ACTION REQUISE A -
Recopiez, dans le passage ci-dessous, le texte compris entre « MME SLEAP a souligné » et « un manque d'information. », ces deux segments inclus.
ACTION REQUISE B -
Résumez le passage ci-dessous en deux phrases.

PASSAGE FOURNI -
((
MME SLEAP a souligné l'inexistence d'instruments internationaux sur la santé des personnes âgées, même si cette catégorie figure dans certains instruments sous la rubrique «groupes vulnérables». Il importe en outre que les États Membres et autres parties prenantes revoient leurs politiques nationales de santé pour une meilleure prise en compte des questions relatives à la santé des personnes âgées. Mme Sleap a aussi noté que, même quand il existe des politiques sociales adéquates, certaines personnes âgées en demeurent exclues: ce problème s'explique bien souvent par un manque d'information.
Allocution du Ministre de la justice du Soudan
M. MOHAMED BUSHARA DOUSA, Ministre de la justice du Soudan, a souligné que les réunions du Conseil doivent être l'occasion de s'enrichir des meilleures pratiques d'autrui, ainsi que d'entendre des avis objectifs afin de réaliser tous les droits de l'homme dans chacun des pays. Si les cultures sont différentes, il faut œuvrer à la convergence des valeurs et des principes, dans une coexistence pacifique où personne ne prétende à une quelconque supériorité. Les guerres, les conflits s'expliquent uniquement par le fait que ces valeurs et ces principes ne sont pas respectés. Il faut combattre les préjugés négatifs envers les religions et leurs fidèles, a ajouté le Ministre.
))
DONNÉES FOURNIES -
((
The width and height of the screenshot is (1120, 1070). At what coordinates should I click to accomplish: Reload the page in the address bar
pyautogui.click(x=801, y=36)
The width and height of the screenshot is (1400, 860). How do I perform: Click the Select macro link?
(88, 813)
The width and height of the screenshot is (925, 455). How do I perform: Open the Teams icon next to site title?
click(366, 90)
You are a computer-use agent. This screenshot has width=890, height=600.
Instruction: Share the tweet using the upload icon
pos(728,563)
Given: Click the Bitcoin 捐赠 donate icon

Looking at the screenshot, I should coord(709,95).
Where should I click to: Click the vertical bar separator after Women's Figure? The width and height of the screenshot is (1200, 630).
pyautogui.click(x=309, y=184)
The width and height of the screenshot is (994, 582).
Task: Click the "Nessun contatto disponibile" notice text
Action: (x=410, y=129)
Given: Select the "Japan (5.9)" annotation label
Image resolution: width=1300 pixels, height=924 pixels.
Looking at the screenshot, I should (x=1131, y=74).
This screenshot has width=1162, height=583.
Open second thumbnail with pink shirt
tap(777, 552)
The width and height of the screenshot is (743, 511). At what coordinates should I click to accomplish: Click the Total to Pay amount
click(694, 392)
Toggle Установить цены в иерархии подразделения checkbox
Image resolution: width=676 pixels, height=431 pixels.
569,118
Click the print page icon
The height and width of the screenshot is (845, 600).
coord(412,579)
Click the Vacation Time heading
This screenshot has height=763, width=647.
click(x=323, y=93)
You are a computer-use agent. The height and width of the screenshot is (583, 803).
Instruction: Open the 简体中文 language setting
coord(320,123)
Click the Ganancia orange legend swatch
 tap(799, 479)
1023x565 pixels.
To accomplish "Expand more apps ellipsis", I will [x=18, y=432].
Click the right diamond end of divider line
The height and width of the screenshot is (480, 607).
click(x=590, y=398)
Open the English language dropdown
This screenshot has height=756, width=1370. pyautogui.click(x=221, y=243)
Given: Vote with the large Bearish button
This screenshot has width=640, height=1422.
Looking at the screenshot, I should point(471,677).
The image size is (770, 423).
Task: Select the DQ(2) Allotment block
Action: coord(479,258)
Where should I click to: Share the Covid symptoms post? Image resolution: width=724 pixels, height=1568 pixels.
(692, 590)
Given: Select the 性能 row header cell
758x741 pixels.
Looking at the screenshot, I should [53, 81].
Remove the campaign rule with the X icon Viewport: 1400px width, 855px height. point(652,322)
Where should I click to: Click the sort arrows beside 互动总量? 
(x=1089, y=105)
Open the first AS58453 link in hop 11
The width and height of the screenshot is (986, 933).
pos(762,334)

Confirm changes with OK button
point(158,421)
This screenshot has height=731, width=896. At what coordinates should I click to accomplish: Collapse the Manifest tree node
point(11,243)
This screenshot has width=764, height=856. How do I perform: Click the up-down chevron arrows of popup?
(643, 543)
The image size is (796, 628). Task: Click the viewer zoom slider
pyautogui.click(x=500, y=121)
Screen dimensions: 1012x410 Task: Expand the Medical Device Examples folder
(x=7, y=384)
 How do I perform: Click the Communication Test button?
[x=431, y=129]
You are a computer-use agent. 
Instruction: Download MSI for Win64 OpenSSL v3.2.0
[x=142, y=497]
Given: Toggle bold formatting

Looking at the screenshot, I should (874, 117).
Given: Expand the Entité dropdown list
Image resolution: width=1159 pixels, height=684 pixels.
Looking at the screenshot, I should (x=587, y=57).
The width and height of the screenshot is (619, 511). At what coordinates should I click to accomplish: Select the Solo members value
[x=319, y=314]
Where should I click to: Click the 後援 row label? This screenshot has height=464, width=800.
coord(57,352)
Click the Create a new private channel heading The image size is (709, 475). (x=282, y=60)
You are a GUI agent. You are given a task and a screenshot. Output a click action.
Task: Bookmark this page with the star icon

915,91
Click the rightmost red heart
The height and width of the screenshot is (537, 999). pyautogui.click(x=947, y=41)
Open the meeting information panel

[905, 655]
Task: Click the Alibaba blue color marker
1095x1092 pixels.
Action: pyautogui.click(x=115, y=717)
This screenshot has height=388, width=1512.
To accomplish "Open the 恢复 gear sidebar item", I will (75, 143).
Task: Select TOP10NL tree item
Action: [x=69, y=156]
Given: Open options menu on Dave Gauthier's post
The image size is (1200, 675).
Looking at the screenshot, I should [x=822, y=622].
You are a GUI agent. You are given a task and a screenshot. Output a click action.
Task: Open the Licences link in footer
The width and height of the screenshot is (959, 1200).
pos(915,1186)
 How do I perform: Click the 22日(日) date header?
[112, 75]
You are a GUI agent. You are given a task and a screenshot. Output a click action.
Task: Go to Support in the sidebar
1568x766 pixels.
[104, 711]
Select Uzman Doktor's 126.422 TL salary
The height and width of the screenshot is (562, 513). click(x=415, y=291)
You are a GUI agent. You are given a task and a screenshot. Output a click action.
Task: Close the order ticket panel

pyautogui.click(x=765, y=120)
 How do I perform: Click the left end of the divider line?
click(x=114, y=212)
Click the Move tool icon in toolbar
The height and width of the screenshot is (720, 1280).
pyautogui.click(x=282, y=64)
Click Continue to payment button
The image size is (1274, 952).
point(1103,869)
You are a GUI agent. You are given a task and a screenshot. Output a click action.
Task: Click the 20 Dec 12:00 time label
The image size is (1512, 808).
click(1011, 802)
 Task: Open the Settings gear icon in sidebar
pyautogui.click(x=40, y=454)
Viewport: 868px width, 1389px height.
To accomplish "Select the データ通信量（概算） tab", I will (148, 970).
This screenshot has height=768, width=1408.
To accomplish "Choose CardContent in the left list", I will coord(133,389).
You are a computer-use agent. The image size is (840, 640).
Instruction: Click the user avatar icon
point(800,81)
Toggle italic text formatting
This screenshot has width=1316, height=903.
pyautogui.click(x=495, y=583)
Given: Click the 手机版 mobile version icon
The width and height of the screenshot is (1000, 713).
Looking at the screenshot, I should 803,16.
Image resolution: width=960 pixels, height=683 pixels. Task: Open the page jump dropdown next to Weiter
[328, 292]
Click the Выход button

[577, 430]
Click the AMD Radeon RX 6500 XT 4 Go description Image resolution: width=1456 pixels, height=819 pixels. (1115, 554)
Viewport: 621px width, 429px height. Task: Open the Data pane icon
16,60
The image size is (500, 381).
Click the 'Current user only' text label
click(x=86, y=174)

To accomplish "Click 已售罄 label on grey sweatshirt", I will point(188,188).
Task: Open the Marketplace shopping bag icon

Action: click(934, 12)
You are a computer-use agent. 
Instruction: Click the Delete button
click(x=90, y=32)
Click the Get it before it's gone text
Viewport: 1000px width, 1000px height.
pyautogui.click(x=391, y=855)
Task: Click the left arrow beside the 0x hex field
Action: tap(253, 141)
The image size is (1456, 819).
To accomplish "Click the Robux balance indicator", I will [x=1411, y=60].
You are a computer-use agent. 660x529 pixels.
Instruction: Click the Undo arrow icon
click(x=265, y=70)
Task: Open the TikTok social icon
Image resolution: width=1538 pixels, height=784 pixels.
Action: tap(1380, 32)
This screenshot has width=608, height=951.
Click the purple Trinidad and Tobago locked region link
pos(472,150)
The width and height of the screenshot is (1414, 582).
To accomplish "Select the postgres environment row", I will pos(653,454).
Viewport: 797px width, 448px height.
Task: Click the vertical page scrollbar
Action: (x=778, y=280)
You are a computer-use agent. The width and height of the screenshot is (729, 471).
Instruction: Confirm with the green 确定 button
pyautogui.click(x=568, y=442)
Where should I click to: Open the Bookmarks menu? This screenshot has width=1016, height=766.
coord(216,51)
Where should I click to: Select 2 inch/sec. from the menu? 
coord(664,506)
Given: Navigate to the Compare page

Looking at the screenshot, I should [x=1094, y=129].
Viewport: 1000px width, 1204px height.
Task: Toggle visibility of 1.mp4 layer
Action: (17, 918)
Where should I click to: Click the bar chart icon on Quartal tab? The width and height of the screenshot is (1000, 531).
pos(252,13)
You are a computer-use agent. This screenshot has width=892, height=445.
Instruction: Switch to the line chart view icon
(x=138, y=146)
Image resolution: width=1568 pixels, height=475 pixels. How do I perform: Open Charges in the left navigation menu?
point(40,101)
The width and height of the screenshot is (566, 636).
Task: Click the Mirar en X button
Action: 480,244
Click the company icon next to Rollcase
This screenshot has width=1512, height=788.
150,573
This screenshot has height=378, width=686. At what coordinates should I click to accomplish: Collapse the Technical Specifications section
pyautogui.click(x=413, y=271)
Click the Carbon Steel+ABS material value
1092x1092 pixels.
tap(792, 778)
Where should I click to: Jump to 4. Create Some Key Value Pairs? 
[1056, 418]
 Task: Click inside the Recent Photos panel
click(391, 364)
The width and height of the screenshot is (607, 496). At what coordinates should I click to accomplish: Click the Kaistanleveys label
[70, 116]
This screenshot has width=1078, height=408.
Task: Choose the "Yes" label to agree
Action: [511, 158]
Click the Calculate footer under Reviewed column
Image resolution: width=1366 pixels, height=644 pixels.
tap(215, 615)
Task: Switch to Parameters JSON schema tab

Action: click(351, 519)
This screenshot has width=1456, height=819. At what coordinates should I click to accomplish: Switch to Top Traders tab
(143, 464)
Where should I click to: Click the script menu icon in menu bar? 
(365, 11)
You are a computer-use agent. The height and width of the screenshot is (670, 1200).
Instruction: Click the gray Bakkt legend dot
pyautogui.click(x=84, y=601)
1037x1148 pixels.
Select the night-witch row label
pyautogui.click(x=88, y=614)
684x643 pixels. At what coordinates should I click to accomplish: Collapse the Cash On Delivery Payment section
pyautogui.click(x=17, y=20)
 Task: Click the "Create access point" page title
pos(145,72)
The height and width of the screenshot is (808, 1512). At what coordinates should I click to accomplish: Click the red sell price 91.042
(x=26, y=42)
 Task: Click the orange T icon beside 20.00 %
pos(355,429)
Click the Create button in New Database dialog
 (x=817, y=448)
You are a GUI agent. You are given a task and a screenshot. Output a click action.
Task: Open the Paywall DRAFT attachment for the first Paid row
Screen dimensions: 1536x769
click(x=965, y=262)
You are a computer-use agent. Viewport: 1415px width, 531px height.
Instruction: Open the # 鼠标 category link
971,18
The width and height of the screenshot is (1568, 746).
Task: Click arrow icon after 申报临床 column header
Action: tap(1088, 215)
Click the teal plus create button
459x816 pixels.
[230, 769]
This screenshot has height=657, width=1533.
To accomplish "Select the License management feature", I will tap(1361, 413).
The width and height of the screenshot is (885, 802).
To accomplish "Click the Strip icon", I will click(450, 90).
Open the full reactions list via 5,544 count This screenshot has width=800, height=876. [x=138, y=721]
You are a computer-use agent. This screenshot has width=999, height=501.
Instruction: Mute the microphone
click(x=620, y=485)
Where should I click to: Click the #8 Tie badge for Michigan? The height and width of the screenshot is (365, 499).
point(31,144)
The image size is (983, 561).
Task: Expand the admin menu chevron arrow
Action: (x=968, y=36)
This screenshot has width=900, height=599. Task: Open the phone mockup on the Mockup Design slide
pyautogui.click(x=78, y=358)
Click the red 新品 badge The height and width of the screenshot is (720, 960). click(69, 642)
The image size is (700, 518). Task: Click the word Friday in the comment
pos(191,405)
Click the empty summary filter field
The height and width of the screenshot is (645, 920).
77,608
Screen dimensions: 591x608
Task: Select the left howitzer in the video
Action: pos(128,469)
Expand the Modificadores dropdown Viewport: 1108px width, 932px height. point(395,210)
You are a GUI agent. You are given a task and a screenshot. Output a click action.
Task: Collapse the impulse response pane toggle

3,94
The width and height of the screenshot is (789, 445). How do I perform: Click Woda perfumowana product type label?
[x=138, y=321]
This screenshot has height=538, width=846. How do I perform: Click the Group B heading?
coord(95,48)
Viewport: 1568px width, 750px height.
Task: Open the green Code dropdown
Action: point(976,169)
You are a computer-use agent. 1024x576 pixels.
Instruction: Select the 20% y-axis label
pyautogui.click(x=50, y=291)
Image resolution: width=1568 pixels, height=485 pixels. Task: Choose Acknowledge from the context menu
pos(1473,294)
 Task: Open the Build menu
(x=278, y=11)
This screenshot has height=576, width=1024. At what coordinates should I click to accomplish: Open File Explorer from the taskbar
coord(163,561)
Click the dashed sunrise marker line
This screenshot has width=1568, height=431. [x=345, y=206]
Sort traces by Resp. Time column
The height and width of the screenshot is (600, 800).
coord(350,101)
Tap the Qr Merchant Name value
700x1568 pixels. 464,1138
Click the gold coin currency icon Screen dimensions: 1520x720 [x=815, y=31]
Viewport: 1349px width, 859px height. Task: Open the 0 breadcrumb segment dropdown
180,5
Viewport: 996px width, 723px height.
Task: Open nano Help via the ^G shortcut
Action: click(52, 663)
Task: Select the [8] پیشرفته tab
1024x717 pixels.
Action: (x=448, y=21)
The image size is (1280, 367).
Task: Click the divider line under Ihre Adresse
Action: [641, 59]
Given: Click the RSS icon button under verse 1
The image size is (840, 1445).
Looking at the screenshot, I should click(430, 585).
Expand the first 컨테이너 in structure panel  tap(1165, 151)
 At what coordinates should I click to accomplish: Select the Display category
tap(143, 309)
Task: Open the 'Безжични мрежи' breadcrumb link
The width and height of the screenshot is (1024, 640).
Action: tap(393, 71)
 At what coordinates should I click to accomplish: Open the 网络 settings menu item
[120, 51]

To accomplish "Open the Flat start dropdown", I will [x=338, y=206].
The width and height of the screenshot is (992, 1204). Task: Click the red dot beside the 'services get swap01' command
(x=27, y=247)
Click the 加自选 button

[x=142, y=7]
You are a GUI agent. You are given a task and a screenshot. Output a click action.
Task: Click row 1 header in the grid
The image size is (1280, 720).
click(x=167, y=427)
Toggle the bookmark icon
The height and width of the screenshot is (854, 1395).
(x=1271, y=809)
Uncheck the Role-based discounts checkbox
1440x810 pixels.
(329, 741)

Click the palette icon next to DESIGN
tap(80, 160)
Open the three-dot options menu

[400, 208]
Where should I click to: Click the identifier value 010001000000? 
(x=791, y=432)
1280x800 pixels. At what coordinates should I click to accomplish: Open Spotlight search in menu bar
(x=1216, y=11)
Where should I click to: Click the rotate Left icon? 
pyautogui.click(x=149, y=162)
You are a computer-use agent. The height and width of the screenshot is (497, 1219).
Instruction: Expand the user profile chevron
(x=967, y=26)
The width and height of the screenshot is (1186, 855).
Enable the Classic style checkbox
))
RÉPONSE ATTENDUE A -
MME SLEAP a souligné l'inexistence d'instruments internationaux sur la santé des personnes âgées, même si cette catégorie figure dans certains instruments sous la rubrique «groupes vulnérables». Il importe en outre que les États Membres et autres parties prenantes revoient leurs politiques nationales de santé pour une meilleure prise en compte des questions relatives à la santé des personnes âgées. Mme Sleap a aussi noté que, même quand il existe des politiques sociales adéquates, certaines personnes âgées en demeurent exclues: ce problème s'explique bien souvent par un manque d'information.

RÉPONSE ATTENDUE B -
Mme Sleap a souligné l'inexistence d'instruments internationaux sur la santé des personnes âgées, a jugé important que les États Membres et autres parties prenantes revoient leurs politiques nationales de santé et a noté que certaines personnes âgées restent exclues des politiques sociales, bien souvent par manque d'information. M. Mohamed Bushara Dousa, Ministre de la justice du Soudan, a affirmé que les réunions du Conseil doivent permettre de s'enrichir des meilleures pratiques d'autrui, que les guerres et les conflits s'expliquent uniquement par le non-respect des valeurs et des principes, et qu'il faut combattre les préjugés négatifs envers les religions et leurs fidèles.